Hypothèse K«À partir de ce qu’il appelle «l’hypothèse K.», un laisser-faire entraînant une prolifération technique exponentielle», Aurélien Barrau, astrophysicien et philosophe français, et auteur du livre L’hypothèse K. – La science face à la catastrophe écologique, «suggère de réinvestir la science de l’immense charge poétique qui lui a été déniée. Et cela afin de la libérer, de lui rendre son pouvoir bénéfique. Un plaidoyer pour une science nomade, tzigane ou touareg, humble et intransigeante. Une science déviante et fière de l’être».

Avertissement : L’auteur sait très bien que ce livre déroutera bien des lecteur·trices. Pourtant, il ne cherche qu’à réfléchir «au rôle que la communauté scientifique pourrait jouer face au plus grand défi de notre histoire», sans perdre un iota de sa passion pour la physique et pour la science qu’il critiquera dans ce contexte et dans cet esprit.

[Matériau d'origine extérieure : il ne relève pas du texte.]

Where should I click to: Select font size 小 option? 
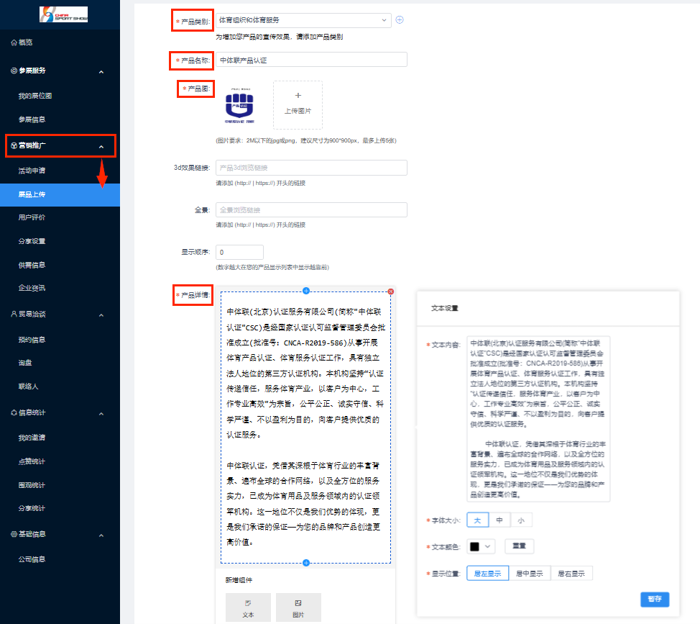point(521,520)
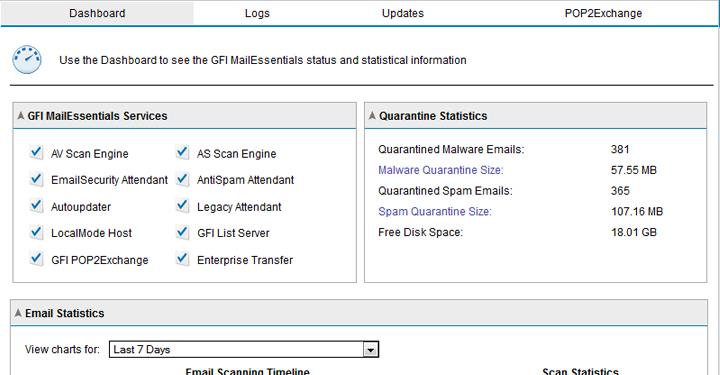Click the Legacy Attendant status icon
Image resolution: width=720 pixels, height=375 pixels.
click(x=182, y=206)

Introduction : L’auteur décrit la situation actuelle comme une catastrophe civilisationnelle, qui risque de causer un effondrement de la vie en raison d’une perte de sens. La science a un rôle immense dans ce contexte, rôle qu’il associe à une arme de dissuasion massive et non pas à un outil pour pallier le changement de mode de vie nécessaire. Elle ne servira pas à plaire ou à produire, mais doit devenir «une machine de déraillement face aux attendus et aux inerties».

Bien sûr, bien sûr : «L’état de la vie sur Terre est catastrophique». Il ne s’agit pas d’une croyance, mais d’un constat scientifique, qu’il juge même être un euphémisme. Il ajoute que toute mention de doute ou toute nuance sur ce constat serait de l’imposture et que la science sert plutôt à préciser les différentes facettes de cette catastrophe, qui sont loin de ne comprendre que le réchauffement, même si celui-ci suffirait à justifier ce constat. Il ne s’agit pas non plus d’une prévision, mais bien d’une description de la situation actuelle sur laquelle il fournit de très nombreuses données. En plus de décrire précisément cette situation, la science peut dans certains cas contribuer à contrer ses conséquences.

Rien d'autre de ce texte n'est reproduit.